▶ Entries provided
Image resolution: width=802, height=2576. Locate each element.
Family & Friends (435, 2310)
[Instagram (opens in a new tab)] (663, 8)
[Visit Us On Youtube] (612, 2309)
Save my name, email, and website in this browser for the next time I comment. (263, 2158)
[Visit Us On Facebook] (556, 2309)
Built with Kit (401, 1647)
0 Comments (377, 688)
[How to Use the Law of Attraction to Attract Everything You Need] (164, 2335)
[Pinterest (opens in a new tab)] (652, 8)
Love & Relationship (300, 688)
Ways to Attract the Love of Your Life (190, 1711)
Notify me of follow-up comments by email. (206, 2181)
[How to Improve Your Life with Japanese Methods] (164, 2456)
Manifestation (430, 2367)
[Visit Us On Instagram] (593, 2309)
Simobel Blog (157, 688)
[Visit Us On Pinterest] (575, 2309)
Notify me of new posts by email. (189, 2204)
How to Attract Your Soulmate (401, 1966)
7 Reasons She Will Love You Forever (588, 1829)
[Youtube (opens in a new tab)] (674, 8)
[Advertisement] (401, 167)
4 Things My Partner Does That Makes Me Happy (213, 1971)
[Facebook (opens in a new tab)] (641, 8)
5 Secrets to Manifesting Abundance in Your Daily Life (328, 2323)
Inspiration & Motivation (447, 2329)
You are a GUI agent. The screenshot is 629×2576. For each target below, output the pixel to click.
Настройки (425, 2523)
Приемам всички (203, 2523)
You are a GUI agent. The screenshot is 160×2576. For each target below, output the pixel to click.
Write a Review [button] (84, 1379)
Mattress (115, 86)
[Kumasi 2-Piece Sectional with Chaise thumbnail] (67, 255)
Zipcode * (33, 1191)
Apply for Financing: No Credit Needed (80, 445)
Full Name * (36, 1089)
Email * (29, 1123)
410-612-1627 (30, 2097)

▶ What is being asked
Take from the listing above each line containing "output".

▶ Solved exercise
You are a GUI agent. The screenshot is 629×2576. For each target below, output the pixel to click.
You are a GUI agent. The screenshot is 160×2576. For each target below, output the pixel to click.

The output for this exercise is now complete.